What does scientific evidence suggest?

Studies show that olive oil can have beneficial effects in the blood with regard to cholesterol (both levels and ratio of ‘good’ to ‘bad’ cholesterol), glucose, antioxidant levels and clotting factors. However, in these studies, the consumption of olive oil as the main source fat is generally implied and no direct comparisons are done to evaluate the properties of other oils of vegetable origin which, in the correct amounts and ratios, could have much the same benefits.
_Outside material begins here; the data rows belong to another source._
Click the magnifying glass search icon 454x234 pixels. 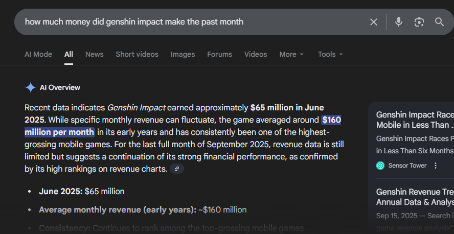440,22
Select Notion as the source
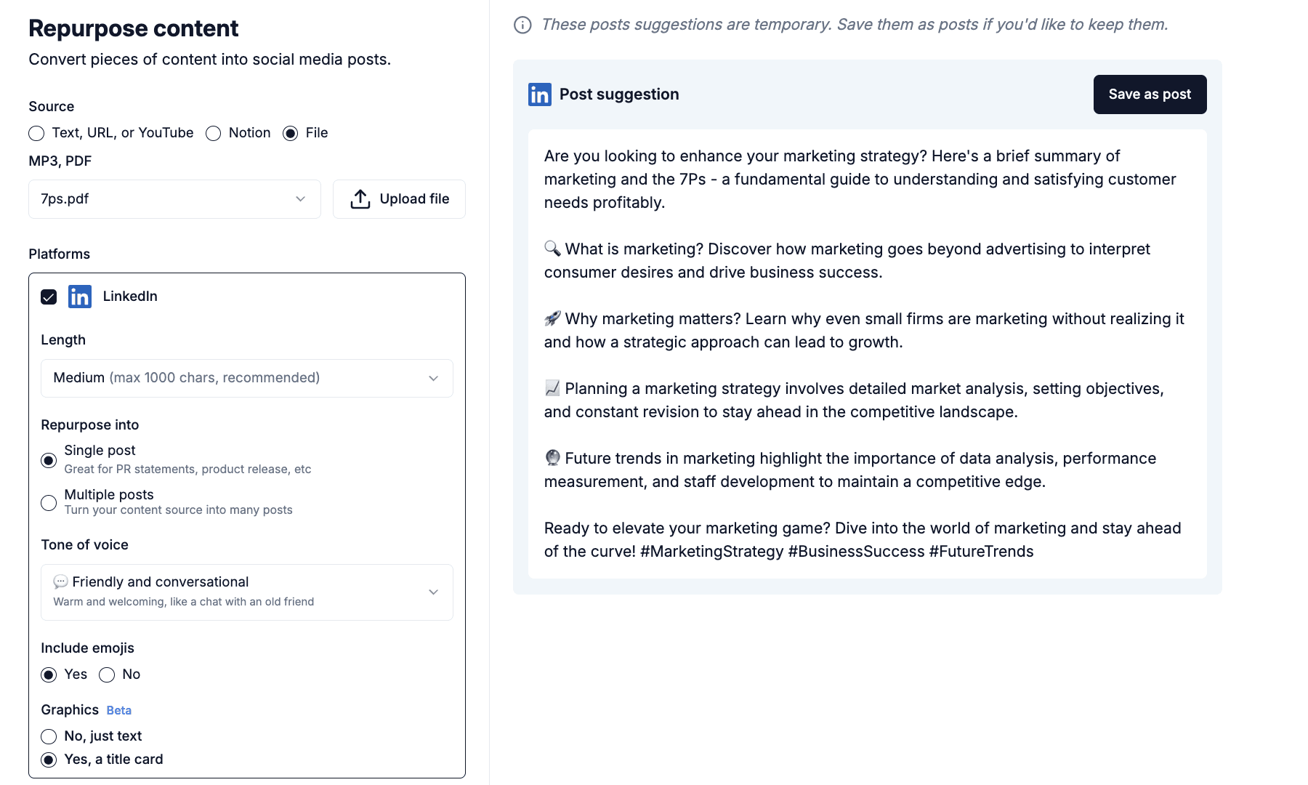Screen dimensions: 1308x785 tap(213, 133)
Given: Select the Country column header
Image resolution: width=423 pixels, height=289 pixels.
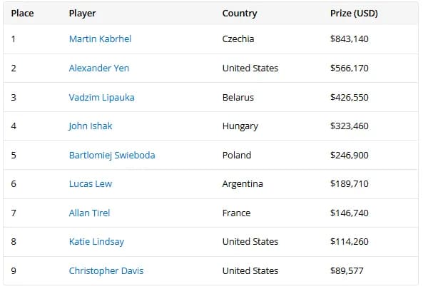Looking at the screenshot, I should [240, 14].
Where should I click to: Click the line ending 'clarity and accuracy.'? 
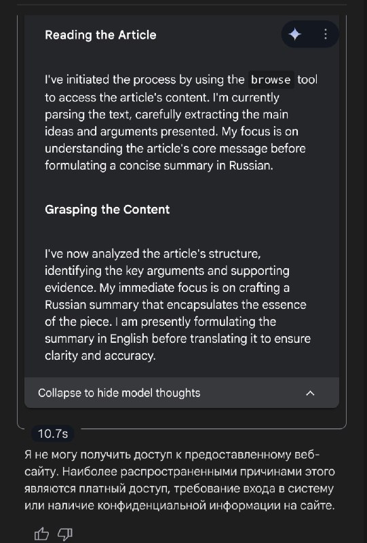click(100, 356)
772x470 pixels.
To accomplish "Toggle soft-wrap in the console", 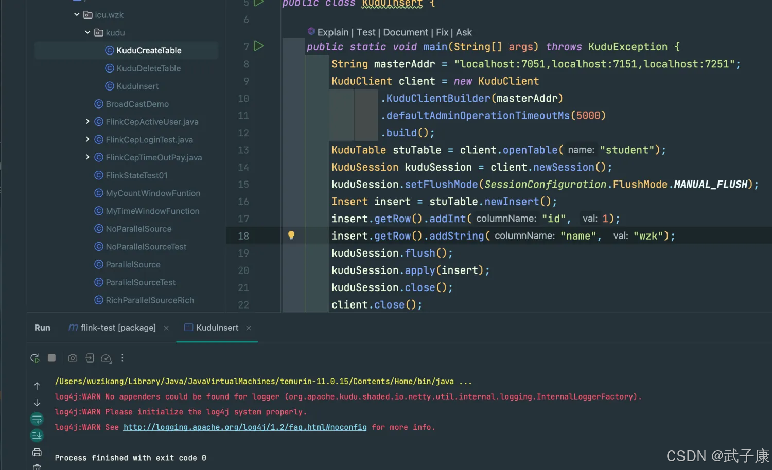I will pos(37,420).
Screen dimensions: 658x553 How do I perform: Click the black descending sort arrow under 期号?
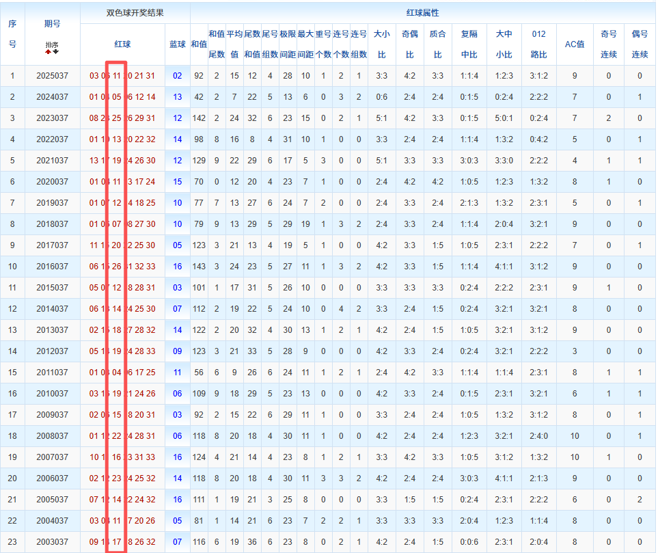click(55, 51)
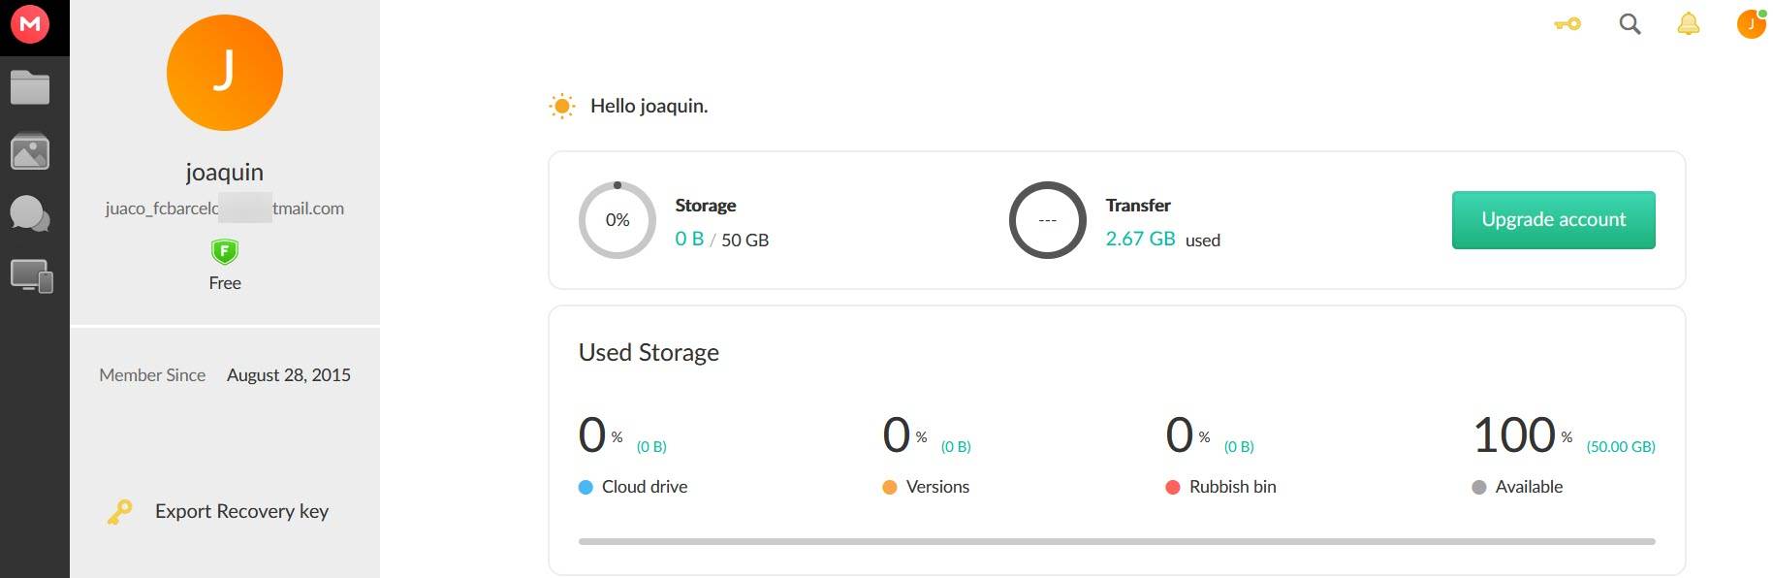The height and width of the screenshot is (578, 1773).
Task: Click the red Rubbish bin legend dot
Action: [x=1173, y=488]
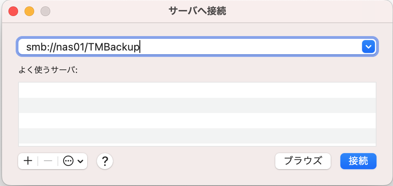Click the minus remove-favorite button
The width and height of the screenshot is (393, 186).
coord(48,161)
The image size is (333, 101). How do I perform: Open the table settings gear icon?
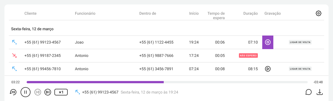click(319, 13)
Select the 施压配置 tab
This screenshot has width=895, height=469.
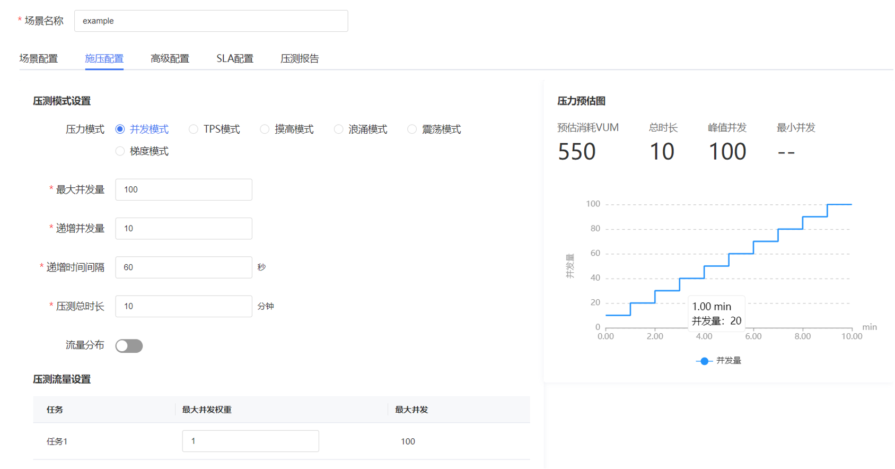click(x=104, y=58)
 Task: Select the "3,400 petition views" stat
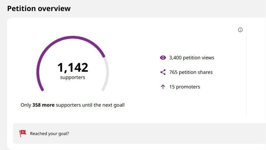[192, 58]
What is the shelf life of olive oil?

The shelf life of olive oil depends on the olive variety from which the oil is derived, the quality of the olives when pressed and, most importantly, the storage conditions after processing and bottling. Light causes marked deterioration of oil especially when stored in warm places and in the presence of air. In such extreme cases the lifespan of the oil can be as short as three months. However, olive oil stored in sealed tins or glass bottles and kept in the dark under cool, dry conditions, can have a storage life of two years or longer.

Is it really olive oil?

The only way to confirm whether the type of oil in a bottle or tin matches what is claimed on the label is to have it tested for authenticity by a reputable laboratory. As an expensive commodity, olive oil is prone to adulteration. Since it cannot be produced cheaply, low cost olive oil should be viewed with suspicion. Less expensive oils may be coloured and sometimes flavoured and sold as olive oil. “Virgin” olive oil is also sometimes mixed with cheaper refined olive oil – read the label! The best option for consumers is to purchase well-known brands.

What is the FACS message?

Consumers should not interpret the high profile media coverage of olive oil to mean that it should automatically be added to a diet (which may already be too high in fat), nor that the oil should replace a more affordable (of the order of 1/10th of the price) and desirable unsaturated fat, such as sunflower, canola, groundnut (peanut), cottonseed, maize or similar vegetable oil, as a salad or cooking oil. The most appropriate course of action would be, firstly, to ensure that overall fat consumption levels are acceptable, that is, that fat does not provide more than 25-30% of the total number of kilojoules consumed in the daily diet. Recommended daily consumption of fat:

  • About 97g/day as part of the total fat from all sources, for moderately active ‘average’ men – mass approx 79 kg.
  • About 73g/day for ‘average’ women – mass approx 63kg.

Secondly, ensure that not more than 30% of the energy or kilojoules from the fat component of the diet is ‘saturated’ – that which is mainly found in fatty meat, butter, fatty dairy products (cheese) and products containing elevated quantities of palm oil, palm kernel oil, coconut oil and cocoa butter (such as some fried snacks, biscuits, chocolates, chocolate substitutes, etc).

A rough guide

As a very rough guide to help consumers determine their saturated fat intake, the following can be expected to contain about 50% saturated fat: beef fat, mutton fat, butter, coconut oil, palm oil and palm kernel oil. Similarly, chicken and pork fat can be expected to be about 30% saturated. Cocoa butter, the fat found in chocolate, can be as high as 60% saturated.

Once proper fat consumption levels and ratios have been achieved, olive oil may then be introduced into the diet. For optimum nutrition it can be used on a rotational basis, with other less expensive vegetable oils such as sunflower, maize, canola, cottonseed, peanut and soya, each of which has its own particular contribution to make to a balanced diet.